» **About this exercise**
Reproduce the data below line by line, from its first line to the line with "Screen dimensions: 926x536", both included, and nothing past that point.
──────── Records for this task
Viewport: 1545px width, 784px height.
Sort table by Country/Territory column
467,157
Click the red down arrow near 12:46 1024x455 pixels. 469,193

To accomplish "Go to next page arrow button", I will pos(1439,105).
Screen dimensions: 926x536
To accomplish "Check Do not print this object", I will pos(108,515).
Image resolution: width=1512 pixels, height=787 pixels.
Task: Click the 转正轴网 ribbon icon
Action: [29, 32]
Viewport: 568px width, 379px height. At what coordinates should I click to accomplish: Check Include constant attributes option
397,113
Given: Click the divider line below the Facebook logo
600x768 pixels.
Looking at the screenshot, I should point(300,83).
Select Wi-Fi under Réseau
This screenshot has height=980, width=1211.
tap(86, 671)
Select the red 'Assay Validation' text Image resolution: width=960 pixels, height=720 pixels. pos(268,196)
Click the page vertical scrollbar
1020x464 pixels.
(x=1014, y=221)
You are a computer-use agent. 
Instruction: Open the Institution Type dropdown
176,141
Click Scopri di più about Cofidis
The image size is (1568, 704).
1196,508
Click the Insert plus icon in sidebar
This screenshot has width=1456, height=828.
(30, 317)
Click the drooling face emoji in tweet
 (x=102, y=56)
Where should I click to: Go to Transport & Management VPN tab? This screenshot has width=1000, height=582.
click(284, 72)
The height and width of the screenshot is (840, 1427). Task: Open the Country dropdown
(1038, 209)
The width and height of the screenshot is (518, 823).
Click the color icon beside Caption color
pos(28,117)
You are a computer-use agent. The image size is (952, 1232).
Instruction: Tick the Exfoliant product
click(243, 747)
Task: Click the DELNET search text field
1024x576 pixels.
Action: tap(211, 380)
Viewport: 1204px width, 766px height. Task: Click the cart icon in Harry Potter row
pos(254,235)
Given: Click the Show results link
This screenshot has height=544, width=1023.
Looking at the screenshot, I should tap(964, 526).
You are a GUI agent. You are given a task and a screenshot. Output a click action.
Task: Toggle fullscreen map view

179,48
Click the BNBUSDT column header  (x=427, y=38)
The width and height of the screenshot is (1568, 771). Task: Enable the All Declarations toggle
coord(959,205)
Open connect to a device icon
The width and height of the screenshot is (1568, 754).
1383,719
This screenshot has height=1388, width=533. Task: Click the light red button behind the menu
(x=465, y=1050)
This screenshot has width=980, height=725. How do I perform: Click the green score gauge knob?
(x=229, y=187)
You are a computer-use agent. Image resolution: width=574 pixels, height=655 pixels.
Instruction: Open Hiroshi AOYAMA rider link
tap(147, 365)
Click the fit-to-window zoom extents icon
────────────────
» **Task response**
Viewport: 1545px width, 784px height.
Sort table by Country/Territory column
467,157
Click the red down arrow near 12:46 1024x455 pixels. 469,193

To accomplish "Go to next page arrow button", I will pos(1439,105).
Screen dimensions: 926x536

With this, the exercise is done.